GAIARSA — A relação entre mães e filhos começa errada logo no nascimento. Geralmente, são separados de uma forma abrupta justamente num momento importante de identificação, dos primeiros contatos, do primeiro cheiro, do primeiro olhar. Quando saem da maternidade, vem o segundo erro: pensar que devem ficar eternamente juntos. A crença de pensar que mãe é para sempre também é um pecado. Em todas as espécies, as mães cuidam dos filhos enquanto eles precisam de cuidados. No caso dos homens, não. Ninguém está preparado para esta separação. Ao contrário, é cada vez mais comum encontrar marmanjos vivendo dentro da casa da mãe santa e eterna, com tudo à mão. E, o que é pior, ela adora isso. O terceiro tabu está em querer amar todos os filhos da mesma forma, como se eles não tivessem individualidades que os tornassem diferentes.
A dificuldade dos homens de se ligarem em relacionamentos estáveis está relacionado a esse comportamento?
GAIARSA — Na fase em que passa de menino para homem, naquele período onde o sexo é o que domina a cabeça, a educação sexual é feita pelos próprios companheiros. Eles compartilham suas “experiências” de uma forma rústica, quase animalesca. Competem entre si, ao mesmo tempo que mantêm grande cumplicidade. Para se manterem integrados, deixam de agir com naturalidade. Muitas vezes, essa experiência se perpetua nos outros relacionamentos. Por outro lado, vem aquela idéia de almas gêmeas, que é predominantemente feminino. O homem patina então pelo meio termo. Nas datas especiais, manda um buquê de flores. No auge do romantismo, escreve uma música. Isso é mais uma atitude do “normopata”, por não ter espontaneidade. As pessoas se preocupam no tal do casamento para sempre, até que a morte separe. Mas não estão preocupadas em nutrir o amor. Precisam aprender que não existe felicidade plena. O segredo é perceber quando ela chega na nossa vida, e aproveitá-la até que esse momento se esgote.

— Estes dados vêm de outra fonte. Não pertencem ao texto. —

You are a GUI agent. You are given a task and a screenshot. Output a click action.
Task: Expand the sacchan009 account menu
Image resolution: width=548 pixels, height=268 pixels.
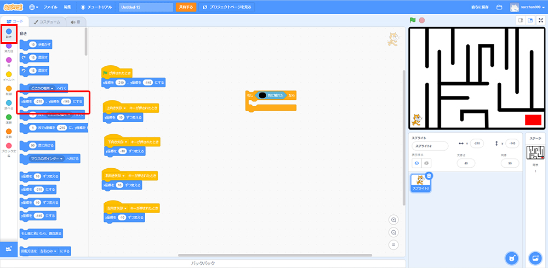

As palavras do senhor desanimam qualquer pessoa que pense em casamento…
GAIARSA — (Risos) E você, meu filho, ainda acredita em casamento? Os ditos casamentos se tornaram verdadeiras tragédias cômicas. A realidade de consultório mostra que dois terços dos sofrimentos psicológicos vêm de relações familiares. Dois terços das moléstias psicossomáticas, incluindo aí o uso de tóxicos e a depressão, vem de casamentos vazios. São pessoas que chegaram a uma certa idade e desistiram de brigar pela felicidade. Se acomodam e esperam a morte. A separação é um dos maiores dramas do ser humano, mesmo quando o casamento está lotado de problemas. O indivíduo fica encurralado: se fica dentro de casa, é infeliz; se sai de casa, se sente culpado e também é infeliz.. Eu, que já casei cinco vezes, posso dar meu testemunho. A experiência terapêutica não amenizou minha dificuldade ao me separar pela última vez. A maior parte dos casamentos dura o dobro do que deveria e só se estende pela covardia.